Cuando Don Jorge compra el lugar para ser reciclado –un conventillo totalmente derruido, tapiado y con una montaña de escombros de cuatro metros de altura- no imaginó que allí comenzaría una larga travesía para sostener con nuevos materiales la memoria del pasado. Al enterarse de las historias de antiguos residentes que se acercaron a ver la obra que se descubría tras las excavaciones, sumado a lo que podía intuir por los enseres encontrados, supo que su misión era frenar el deterioro de la casa y olvidarse para siempre del negocio que pensaba montar.

Así comenzó un trabajo cuidado para darle sostén al lugar que incluyó, por ejemplo, la remoción de siete centímetros de adobe de las paredes de ladrillo por la inyección artesanal de cemento. Toda la restauración se hizo con materiales no invasivos que permiten al visitante sumergirse realmente en las profundidades de la misteriosa Buenos Aires.

El complejo actual se encuentra en la que era la última manzana de la ciudad fundada en 1580 por Juan de Garay.

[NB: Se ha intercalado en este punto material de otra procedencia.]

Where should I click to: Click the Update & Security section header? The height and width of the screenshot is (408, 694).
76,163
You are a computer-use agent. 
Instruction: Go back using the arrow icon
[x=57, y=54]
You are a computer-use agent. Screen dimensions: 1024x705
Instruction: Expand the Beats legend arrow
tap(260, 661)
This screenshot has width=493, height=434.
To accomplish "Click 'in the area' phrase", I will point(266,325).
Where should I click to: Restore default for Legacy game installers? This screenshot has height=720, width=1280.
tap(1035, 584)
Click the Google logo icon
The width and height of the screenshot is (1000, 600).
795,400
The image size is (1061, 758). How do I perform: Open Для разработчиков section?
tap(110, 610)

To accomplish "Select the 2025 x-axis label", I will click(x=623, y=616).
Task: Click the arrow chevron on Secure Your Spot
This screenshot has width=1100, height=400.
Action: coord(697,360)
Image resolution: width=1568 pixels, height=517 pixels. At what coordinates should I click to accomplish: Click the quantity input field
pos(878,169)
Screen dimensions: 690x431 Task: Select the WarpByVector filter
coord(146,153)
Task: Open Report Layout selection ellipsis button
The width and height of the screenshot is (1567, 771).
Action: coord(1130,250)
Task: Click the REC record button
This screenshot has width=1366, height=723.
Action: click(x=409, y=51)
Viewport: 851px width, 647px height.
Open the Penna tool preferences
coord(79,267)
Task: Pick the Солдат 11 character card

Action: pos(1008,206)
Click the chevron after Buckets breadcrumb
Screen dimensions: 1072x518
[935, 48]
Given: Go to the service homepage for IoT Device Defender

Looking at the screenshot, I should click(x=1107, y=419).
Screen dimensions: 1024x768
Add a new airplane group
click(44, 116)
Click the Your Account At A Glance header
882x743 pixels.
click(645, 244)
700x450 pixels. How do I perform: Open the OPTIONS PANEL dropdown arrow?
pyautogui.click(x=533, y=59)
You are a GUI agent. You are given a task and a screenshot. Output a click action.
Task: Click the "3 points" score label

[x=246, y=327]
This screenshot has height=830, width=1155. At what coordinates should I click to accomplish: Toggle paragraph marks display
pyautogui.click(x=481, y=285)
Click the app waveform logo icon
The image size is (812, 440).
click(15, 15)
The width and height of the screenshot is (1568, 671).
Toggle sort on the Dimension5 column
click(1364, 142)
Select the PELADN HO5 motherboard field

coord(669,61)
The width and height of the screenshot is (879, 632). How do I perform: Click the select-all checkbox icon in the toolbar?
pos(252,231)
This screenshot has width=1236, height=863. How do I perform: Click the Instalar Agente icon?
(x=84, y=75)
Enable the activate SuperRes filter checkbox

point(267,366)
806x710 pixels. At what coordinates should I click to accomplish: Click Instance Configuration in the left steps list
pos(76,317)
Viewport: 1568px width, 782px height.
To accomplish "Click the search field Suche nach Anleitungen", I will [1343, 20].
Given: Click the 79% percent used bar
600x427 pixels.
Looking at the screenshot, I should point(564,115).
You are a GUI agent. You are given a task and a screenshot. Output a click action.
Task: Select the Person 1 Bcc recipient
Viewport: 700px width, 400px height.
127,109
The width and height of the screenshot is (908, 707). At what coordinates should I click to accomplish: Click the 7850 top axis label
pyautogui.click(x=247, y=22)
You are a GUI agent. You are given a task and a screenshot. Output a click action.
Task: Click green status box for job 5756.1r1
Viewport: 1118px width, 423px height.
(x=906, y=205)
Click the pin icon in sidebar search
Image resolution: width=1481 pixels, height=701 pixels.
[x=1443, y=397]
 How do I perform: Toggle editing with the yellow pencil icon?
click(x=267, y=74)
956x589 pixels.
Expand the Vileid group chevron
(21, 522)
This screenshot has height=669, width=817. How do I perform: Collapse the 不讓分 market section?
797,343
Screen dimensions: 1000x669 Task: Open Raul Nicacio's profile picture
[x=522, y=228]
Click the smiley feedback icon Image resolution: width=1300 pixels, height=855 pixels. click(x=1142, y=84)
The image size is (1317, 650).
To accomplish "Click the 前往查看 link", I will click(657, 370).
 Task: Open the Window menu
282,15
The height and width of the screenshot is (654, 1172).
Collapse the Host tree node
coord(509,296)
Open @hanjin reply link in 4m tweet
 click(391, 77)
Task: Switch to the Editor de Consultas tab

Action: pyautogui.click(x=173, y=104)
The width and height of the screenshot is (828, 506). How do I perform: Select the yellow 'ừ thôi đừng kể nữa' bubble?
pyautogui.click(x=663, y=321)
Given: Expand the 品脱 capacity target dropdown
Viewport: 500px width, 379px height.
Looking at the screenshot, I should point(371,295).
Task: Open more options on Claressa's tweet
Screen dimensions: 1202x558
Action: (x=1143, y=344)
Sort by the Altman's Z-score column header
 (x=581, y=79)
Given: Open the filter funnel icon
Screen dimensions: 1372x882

Pero los ruidos, los surcos y las huellas de la naturaleza son imborrables, como el olor a humedad, los hilos de agua de napa que quieren asomar, el punto de unión de los dos brazos del arroyo (verdaderas cicatrices que guarda el piso) o como “la voz del zanjón”, que canta bajo la estructura cilíndrica de un patio.

Parados frente a lo que fue el aljibe, se escucha el sonido del agua natural que se viene escurriendo de casas vecinas, como tratando de buscar la salida al río. Es agua que se va escurriendo por la misma geografía de la ciudad. El sonido nunca cesa y cuando llueve se vuelve más intenso.

Todavía se escucha en donde estaba el aljibe el sonido del agua natural que se viene escurriendo de casas vecinas.

El Zanjón de los Granados es un sitio que exhibe bajo tierra túneles y reliquias de la Buenos Aires colonial. Es como un templo, un calendario vivo que exhibe los orígenes de la ciudad, las cicatrices de los cursos de agua, el conventillo de 1830 y los elementos de restauración.